CHARLESTOWN - The shores of Ninigret Pond near the Charlestown Breach-way will be the site of heavy machinery and hard working crews for the next two months or so, and while it may look and sound like an industrial war-zone, the end result of the campaign could greatly benefit the pond’s natural habitat.
In an effort to preserve eelgrass beds in the pond, which serve as a natural nursery for all sorts of species of fish, the Rhode Island Coastal Resources Management Council (CRMC) will be conducting a maintenance dredging project at Ninigret Pond, in conjunction with the town of Charlestown.

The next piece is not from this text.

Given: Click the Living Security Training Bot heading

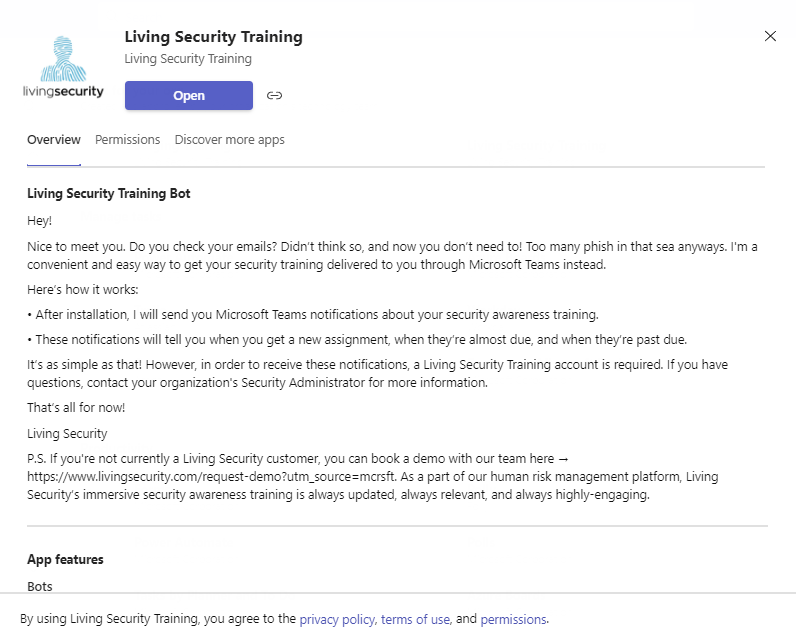Looking at the screenshot, I should 109,193.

The dredging will be done as part of the South Coast Restoration Project, an undertaking designed to adequately maintain sedimentation basins, which are designed to trap sand as it surges through breachways.

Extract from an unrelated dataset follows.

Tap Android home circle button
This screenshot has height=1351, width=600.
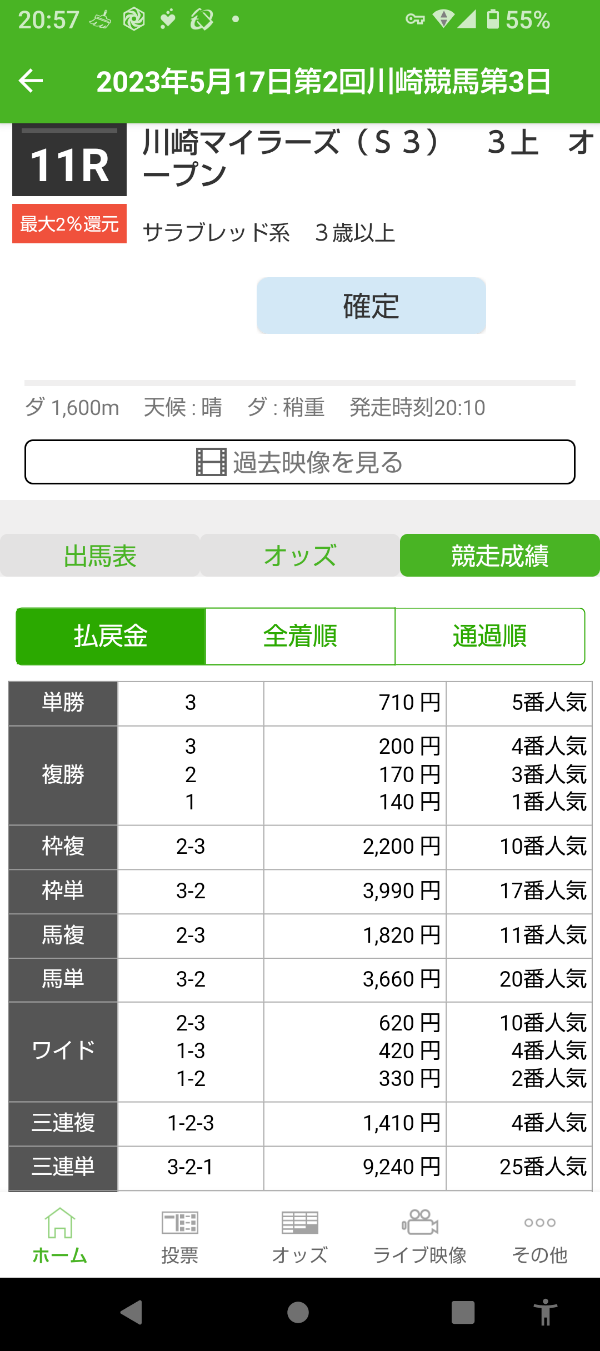pos(298,1312)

The sedimentation basin in Ninigret Pond at the breachway has collected sand at an accelerated rate in recent years, which has suffocated the eelgrass, and caused CRMC to intervene.
“We had originally created a sedimentation basin when we did the dredging project, and the idea was for the state to maintain it every 10 years,” said Laura Dwyer, CRMC public educator and information coordinator. “However, it is happening at a much faster rate than we originally thought.”
The original dredging project was done just three years ago, but because the sedimentation basin has filled up so quickly, the eelgrass beds in the pond are currently threatened.
“Eelgrass is a native aquatic plant growing in a lot of ponds and tidal areas,” Dwyer said. “There is a lot of ecological value in it.”
The plant helps to sustain fertile fish and shellfish breeding areas, which are important to the ecosystem, but the shifting sands at the Charlestown Breachway have spelled danger for the eelgrass in Ninigret Pond.